Dataset records:
* * * *
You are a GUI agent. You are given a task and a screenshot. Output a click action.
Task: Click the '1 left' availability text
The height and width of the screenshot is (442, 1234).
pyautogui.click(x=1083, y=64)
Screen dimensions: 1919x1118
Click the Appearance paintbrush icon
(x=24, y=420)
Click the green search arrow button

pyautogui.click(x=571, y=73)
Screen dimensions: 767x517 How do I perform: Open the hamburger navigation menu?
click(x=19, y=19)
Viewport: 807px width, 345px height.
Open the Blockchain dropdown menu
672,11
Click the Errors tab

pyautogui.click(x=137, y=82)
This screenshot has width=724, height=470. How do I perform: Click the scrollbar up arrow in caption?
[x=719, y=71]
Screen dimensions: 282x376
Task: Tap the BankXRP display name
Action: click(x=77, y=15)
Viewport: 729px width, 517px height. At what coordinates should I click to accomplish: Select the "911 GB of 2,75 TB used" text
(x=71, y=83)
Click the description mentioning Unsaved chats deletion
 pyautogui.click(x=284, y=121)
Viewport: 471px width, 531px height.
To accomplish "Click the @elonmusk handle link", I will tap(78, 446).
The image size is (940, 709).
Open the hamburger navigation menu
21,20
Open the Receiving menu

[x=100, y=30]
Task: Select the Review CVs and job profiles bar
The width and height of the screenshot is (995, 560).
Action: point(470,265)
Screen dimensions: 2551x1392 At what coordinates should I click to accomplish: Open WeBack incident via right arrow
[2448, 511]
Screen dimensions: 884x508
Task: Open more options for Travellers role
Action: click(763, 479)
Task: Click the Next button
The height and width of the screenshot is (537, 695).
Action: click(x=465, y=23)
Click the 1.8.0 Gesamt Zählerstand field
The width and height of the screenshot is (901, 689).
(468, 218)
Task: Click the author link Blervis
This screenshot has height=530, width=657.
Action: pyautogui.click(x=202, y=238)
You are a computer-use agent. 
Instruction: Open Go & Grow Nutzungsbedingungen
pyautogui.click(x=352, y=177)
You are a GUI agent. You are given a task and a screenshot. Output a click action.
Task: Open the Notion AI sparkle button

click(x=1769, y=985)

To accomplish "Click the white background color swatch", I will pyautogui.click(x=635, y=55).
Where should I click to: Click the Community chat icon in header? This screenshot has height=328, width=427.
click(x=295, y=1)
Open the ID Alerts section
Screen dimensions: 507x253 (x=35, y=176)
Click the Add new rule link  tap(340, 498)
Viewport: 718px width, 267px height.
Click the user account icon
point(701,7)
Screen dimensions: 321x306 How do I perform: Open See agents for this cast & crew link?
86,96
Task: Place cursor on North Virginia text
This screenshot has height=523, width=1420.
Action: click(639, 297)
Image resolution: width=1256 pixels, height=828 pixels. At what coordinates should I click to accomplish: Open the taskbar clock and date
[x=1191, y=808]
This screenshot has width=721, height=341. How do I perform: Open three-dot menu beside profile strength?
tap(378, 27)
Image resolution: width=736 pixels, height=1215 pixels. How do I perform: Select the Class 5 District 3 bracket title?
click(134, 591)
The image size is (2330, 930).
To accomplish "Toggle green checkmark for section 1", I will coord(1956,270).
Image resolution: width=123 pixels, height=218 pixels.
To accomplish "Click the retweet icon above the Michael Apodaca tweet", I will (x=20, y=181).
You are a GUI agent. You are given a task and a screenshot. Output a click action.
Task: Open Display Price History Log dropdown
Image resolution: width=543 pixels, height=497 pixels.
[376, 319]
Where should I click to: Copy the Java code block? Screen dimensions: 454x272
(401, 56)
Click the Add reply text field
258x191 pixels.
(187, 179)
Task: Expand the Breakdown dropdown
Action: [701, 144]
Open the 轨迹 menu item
* * * *
- Aim of the task: Set out every line of the items above as a numbered list, skipping any blank lines.

- Result:
1. You are a GUI agent. You are given a task and a screenshot. Output a click action.
2. Task: Click the '1 left' availability text
3. The height and width of the screenshot is (442, 1234).
4. pyautogui.click(x=1083, y=64)
5. Screen dimensions: 1919x1118
6. Click the Appearance paintbrush icon
7. (x=24, y=420)
8. Click the green search arrow button
9. pyautogui.click(x=571, y=73)
10. Screen dimensions: 767x517 How do I perform: Open the hamburger navigation menu?
11. click(x=19, y=19)
12. Viewport: 807px width, 345px height.
13. Open the Blockchain dropdown menu
14. 672,11
15. Click the Errors tab
16. pyautogui.click(x=137, y=82)
17. This screenshot has width=724, height=470. How do I perform: Click the scrollbar up arrow in caption?
18. [x=719, y=71]
19. Screen dimensions: 282x376
20. Task: Tap the BankXRP display name
21. Action: click(x=77, y=15)
22. Viewport: 729px width, 517px height. At what coordinates should I click to accomplish: Select the "911 GB of 2,75 TB used" text
23. (x=71, y=83)
24. Click the description mentioning Unsaved chats deletion
25.  pyautogui.click(x=284, y=121)
26. Viewport: 471px width, 531px height.
27. To accomplish "Click the @elonmusk handle link", I will tap(78, 446).
28. The image size is (940, 709).
29. Open the hamburger navigation menu
30. 21,20
31. Open the Receiving menu
32. [x=100, y=30]
33. Task: Select the Review CVs and job profiles bar
34. The width and height of the screenshot is (995, 560).
35. Action: point(470,265)
36. Screen dimensions: 2551x1392 At what coordinates should I click to accomplish: Open WeBack incident via right arrow
37. [2448, 511]
38. Screen dimensions: 884x508
39. Task: Open more options for Travellers role
40. Action: click(763, 479)
41. Task: Click the Next button
42. The height and width of the screenshot is (537, 695).
43. Action: click(x=465, y=23)
44. Click the 1.8.0 Gesamt Zählerstand field
45. The width and height of the screenshot is (901, 689).
46. (468, 218)
47. Task: Click the author link Blervis
48. This screenshot has height=530, width=657.
49. Action: pyautogui.click(x=202, y=238)
50. You are a computer-use agent. 
51. Instruction: Open Go & Grow Nutzungsbedingungen
52. pyautogui.click(x=352, y=177)
53. You are a GUI agent. You are given a task and a screenshot. Output a click action.
54. Task: Open the Notion AI sparkle button
55. click(x=1769, y=985)
56. To accomplish "Click the white background color swatch", I will pyautogui.click(x=635, y=55).
57. Where should I click to: Click the Community chat icon in header? This screenshot has height=328, width=427.
58. click(x=295, y=1)
59. Open the ID Alerts section
60. Screen dimensions: 507x253 (x=35, y=176)
61. Click the Add new rule link  tap(340, 498)
62. Viewport: 718px width, 267px height.
63. Click the user account icon
64. point(701,7)
65. Screen dimensions: 321x306 How do I perform: Open See agents for this cast & crew link?
66. 86,96
67. Task: Place cursor on North Virginia text
68. This screenshot has height=523, width=1420.
69. Action: click(639, 297)
70. Image resolution: width=1256 pixels, height=828 pixels. At what coordinates should I click to accomplish: Open the taskbar clock and date
71. [x=1191, y=808]
72. This screenshot has width=721, height=341. How do I perform: Open three-dot menu beside profile strength?
73. tap(378, 27)
74. Image resolution: width=736 pixels, height=1215 pixels. How do I perform: Select the Class 5 District 3 bracket title?
75. click(134, 591)
76. The image size is (2330, 930).
77. To accomplish "Toggle green checkmark for section 1", I will coord(1956,270).
78. Image resolution: width=123 pixels, height=218 pixels.
79. To accomplish "Click the retweet icon above the Michael Apodaca tweet", I will (x=20, y=181).
80. You are a GUI agent. You are given a task and a screenshot. Output a click action.
81. Task: Open Display Price History Log dropdown
82. Image resolution: width=543 pixels, height=497 pixels.
83. [376, 319]
84. Where should I click to: Copy the Java code block? Screen dimensions: 454x272
85. (401, 56)
86. Click the Add reply text field
87. 258x191 pixels.
88. (187, 179)
89. Task: Expand the Breakdown dropdown
90. Action: [701, 144]
91. Open the 轨迹 menu item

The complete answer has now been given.